▶ Exercise directions
Reproduce each line of the data below verbatim, keeping every character unchanged.
------ Data supplied
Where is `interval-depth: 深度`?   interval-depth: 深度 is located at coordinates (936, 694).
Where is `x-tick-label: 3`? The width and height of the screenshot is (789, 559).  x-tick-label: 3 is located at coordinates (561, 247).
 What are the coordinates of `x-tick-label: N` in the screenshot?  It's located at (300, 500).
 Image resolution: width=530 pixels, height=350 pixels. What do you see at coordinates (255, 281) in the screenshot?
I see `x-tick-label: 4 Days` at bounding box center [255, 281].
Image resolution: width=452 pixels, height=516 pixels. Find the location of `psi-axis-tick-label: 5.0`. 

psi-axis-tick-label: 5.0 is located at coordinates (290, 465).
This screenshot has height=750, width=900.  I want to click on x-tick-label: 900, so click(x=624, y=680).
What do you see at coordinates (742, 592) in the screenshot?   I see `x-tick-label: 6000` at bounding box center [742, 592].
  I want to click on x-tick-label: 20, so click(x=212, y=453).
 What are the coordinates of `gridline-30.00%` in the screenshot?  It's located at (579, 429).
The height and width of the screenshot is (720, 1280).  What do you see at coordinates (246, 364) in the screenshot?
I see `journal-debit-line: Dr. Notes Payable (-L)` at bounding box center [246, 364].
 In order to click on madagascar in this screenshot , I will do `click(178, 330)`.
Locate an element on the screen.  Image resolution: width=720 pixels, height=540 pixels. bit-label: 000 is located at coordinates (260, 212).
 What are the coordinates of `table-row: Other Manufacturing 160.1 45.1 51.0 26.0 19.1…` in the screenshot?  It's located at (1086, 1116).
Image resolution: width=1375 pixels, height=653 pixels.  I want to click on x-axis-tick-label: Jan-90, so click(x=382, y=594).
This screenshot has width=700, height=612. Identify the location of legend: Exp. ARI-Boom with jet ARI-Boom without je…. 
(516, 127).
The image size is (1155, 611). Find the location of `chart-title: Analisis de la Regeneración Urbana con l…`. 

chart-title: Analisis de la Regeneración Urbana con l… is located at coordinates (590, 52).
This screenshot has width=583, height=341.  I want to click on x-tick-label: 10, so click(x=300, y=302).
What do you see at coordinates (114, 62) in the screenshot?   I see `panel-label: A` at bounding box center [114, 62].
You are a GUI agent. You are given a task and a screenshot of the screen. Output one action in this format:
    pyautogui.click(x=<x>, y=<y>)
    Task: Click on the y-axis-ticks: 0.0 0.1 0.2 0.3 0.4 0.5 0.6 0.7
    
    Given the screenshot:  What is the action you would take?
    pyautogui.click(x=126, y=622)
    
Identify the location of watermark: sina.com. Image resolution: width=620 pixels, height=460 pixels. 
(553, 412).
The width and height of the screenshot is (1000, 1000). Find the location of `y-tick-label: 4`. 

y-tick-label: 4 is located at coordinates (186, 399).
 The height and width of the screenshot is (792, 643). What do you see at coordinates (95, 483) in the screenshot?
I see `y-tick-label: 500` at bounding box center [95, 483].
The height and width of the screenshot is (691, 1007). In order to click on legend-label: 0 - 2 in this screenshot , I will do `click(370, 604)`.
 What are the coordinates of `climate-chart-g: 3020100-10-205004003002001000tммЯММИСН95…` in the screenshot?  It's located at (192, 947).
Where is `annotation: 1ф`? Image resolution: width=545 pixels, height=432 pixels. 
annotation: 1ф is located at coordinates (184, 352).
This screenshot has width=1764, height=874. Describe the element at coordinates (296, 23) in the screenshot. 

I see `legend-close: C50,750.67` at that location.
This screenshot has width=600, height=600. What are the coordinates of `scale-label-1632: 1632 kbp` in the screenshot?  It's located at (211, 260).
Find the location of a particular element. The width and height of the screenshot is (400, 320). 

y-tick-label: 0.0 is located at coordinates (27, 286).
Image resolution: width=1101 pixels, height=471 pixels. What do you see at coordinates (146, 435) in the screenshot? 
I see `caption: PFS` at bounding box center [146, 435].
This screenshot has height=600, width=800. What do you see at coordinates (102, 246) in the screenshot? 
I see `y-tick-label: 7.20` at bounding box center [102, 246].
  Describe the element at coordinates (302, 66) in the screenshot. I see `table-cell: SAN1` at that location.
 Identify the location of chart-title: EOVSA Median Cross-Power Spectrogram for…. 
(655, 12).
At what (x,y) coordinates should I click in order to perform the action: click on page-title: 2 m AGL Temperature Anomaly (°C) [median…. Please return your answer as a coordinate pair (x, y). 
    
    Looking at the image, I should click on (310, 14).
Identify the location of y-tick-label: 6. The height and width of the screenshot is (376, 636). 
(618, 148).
------------
▶ Reply
Where is `interval-depth: 深度`?   interval-depth: 深度 is located at coordinates (936, 694).
Where is `x-tick-label: 3`? The width and height of the screenshot is (789, 559).  x-tick-label: 3 is located at coordinates (561, 247).
 What are the coordinates of `x-tick-label: N` in the screenshot?  It's located at (300, 500).
 Image resolution: width=530 pixels, height=350 pixels. What do you see at coordinates (255, 281) in the screenshot?
I see `x-tick-label: 4 Days` at bounding box center [255, 281].
Image resolution: width=452 pixels, height=516 pixels. Find the location of `psi-axis-tick-label: 5.0`. 

psi-axis-tick-label: 5.0 is located at coordinates (290, 465).
This screenshot has height=750, width=900.  I want to click on x-tick-label: 900, so click(x=624, y=680).
What do you see at coordinates (742, 592) in the screenshot?   I see `x-tick-label: 6000` at bounding box center [742, 592].
  I want to click on x-tick-label: 20, so click(x=212, y=453).
 What are the coordinates of `gridline-30.00%` in the screenshot?  It's located at (579, 429).
The height and width of the screenshot is (720, 1280).  What do you see at coordinates (246, 364) in the screenshot?
I see `journal-debit-line: Dr. Notes Payable (-L)` at bounding box center [246, 364].
 In order to click on madagascar in this screenshot , I will do `click(178, 330)`.
Locate an element on the screen.  Image resolution: width=720 pixels, height=540 pixels. bit-label: 000 is located at coordinates (260, 212).
 What are the coordinates of `table-row: Other Manufacturing 160.1 45.1 51.0 26.0 19.1…` in the screenshot?  It's located at (1086, 1116).
Image resolution: width=1375 pixels, height=653 pixels.  I want to click on x-axis-tick-label: Jan-90, so click(x=382, y=594).
This screenshot has width=700, height=612. Identify the location of legend: Exp. ARI-Boom with jet ARI-Boom without je…. 
(516, 127).
The image size is (1155, 611). Find the location of `chart-title: Analisis de la Regeneración Urbana con l…`. 

chart-title: Analisis de la Regeneración Urbana con l… is located at coordinates (590, 52).
This screenshot has width=583, height=341.  I want to click on x-tick-label: 10, so click(x=300, y=302).
What do you see at coordinates (114, 62) in the screenshot?   I see `panel-label: A` at bounding box center [114, 62].
You are a GUI agent. You are given a task and a screenshot of the screen. Output one action in this format:
    pyautogui.click(x=<x>, y=<y>)
    Task: Click on the y-axis-ticks: 0.0 0.1 0.2 0.3 0.4 0.5 0.6 0.7
    
    Given the screenshot:  What is the action you would take?
    pyautogui.click(x=126, y=622)
    
Identify the location of watermark: sina.com. Image resolution: width=620 pixels, height=460 pixels. 
(553, 412).
The width and height of the screenshot is (1000, 1000). Find the location of `y-tick-label: 4`. 

y-tick-label: 4 is located at coordinates (186, 399).
 The height and width of the screenshot is (792, 643). What do you see at coordinates (95, 483) in the screenshot?
I see `y-tick-label: 500` at bounding box center [95, 483].
The height and width of the screenshot is (691, 1007). In order to click on legend-label: 0 - 2 in this screenshot , I will do `click(370, 604)`.
 What are the coordinates of `climate-chart-g: 3020100-10-205004003002001000tммЯММИСН95…` in the screenshot?  It's located at (192, 947).
Where is `annotation: 1ф`? Image resolution: width=545 pixels, height=432 pixels. 
annotation: 1ф is located at coordinates (184, 352).
This screenshot has width=1764, height=874. Describe the element at coordinates (296, 23) in the screenshot. 

I see `legend-close: C50,750.67` at that location.
This screenshot has width=600, height=600. What are the coordinates of `scale-label-1632: 1632 kbp` in the screenshot?  It's located at (211, 260).
Find the location of a particular element. The width and height of the screenshot is (400, 320). 

y-tick-label: 0.0 is located at coordinates (27, 286).
Image resolution: width=1101 pixels, height=471 pixels. What do you see at coordinates (146, 435) in the screenshot? 
I see `caption: PFS` at bounding box center [146, 435].
This screenshot has height=600, width=800. What do you see at coordinates (102, 246) in the screenshot? 
I see `y-tick-label: 7.20` at bounding box center [102, 246].
  Describe the element at coordinates (302, 66) in the screenshot. I see `table-cell: SAN1` at that location.
 Identify the location of chart-title: EOVSA Median Cross-Power Spectrogram for…. 
(655, 12).
At what (x,y) coordinates should I click in order to perform the action: click on page-title: 2 m AGL Temperature Anomaly (°C) [median…. Please return your answer as a coordinate pair (x, y). 
    
    Looking at the image, I should click on (310, 14).
Identify the location of y-tick-label: 6. The height and width of the screenshot is (376, 636). 
(618, 148).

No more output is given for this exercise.